====== Input records

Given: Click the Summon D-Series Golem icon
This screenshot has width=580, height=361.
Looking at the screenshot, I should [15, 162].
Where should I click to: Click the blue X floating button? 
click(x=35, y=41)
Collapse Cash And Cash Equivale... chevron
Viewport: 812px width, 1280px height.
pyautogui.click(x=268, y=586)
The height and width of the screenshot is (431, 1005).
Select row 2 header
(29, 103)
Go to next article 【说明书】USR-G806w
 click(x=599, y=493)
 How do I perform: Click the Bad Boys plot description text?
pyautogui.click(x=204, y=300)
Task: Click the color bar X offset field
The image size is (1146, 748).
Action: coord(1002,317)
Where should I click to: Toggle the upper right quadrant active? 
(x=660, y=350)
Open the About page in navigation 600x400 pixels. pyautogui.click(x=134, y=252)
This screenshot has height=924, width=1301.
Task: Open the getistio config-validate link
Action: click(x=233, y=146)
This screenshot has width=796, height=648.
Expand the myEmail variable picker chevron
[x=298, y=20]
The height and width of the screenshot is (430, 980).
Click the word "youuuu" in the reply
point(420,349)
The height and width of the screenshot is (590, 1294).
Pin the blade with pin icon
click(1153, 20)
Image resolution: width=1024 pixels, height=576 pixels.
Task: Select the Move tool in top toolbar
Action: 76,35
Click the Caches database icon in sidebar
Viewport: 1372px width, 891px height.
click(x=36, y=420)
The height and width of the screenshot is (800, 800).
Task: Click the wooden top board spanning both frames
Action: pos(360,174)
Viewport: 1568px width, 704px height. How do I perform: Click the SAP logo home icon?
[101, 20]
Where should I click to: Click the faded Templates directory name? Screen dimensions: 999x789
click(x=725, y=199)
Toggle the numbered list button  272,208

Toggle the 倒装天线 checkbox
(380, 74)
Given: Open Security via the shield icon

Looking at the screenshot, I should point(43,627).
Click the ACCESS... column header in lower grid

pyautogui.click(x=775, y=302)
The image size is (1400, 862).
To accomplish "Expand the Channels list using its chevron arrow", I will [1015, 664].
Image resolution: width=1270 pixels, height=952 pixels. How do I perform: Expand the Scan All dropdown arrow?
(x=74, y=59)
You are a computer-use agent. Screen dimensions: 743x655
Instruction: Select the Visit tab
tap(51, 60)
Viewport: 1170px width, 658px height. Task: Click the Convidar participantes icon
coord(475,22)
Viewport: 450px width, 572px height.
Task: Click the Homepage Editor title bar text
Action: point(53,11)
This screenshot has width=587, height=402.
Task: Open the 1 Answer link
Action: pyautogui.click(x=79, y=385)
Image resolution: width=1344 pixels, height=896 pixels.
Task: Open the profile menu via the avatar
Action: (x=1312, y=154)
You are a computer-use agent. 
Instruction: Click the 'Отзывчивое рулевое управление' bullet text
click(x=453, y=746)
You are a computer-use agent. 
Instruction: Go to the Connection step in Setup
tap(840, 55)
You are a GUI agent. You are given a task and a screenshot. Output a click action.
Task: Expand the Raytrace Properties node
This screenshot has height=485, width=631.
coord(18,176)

============

→ Task description:
Check each line of the data above for the string "list", and copy the ones that have it.

→ Solution to this exercise:
Toggle the numbered list button  272,208
To accomplish "Expand the Channels list using its chevron arrow", I will [1015, 664].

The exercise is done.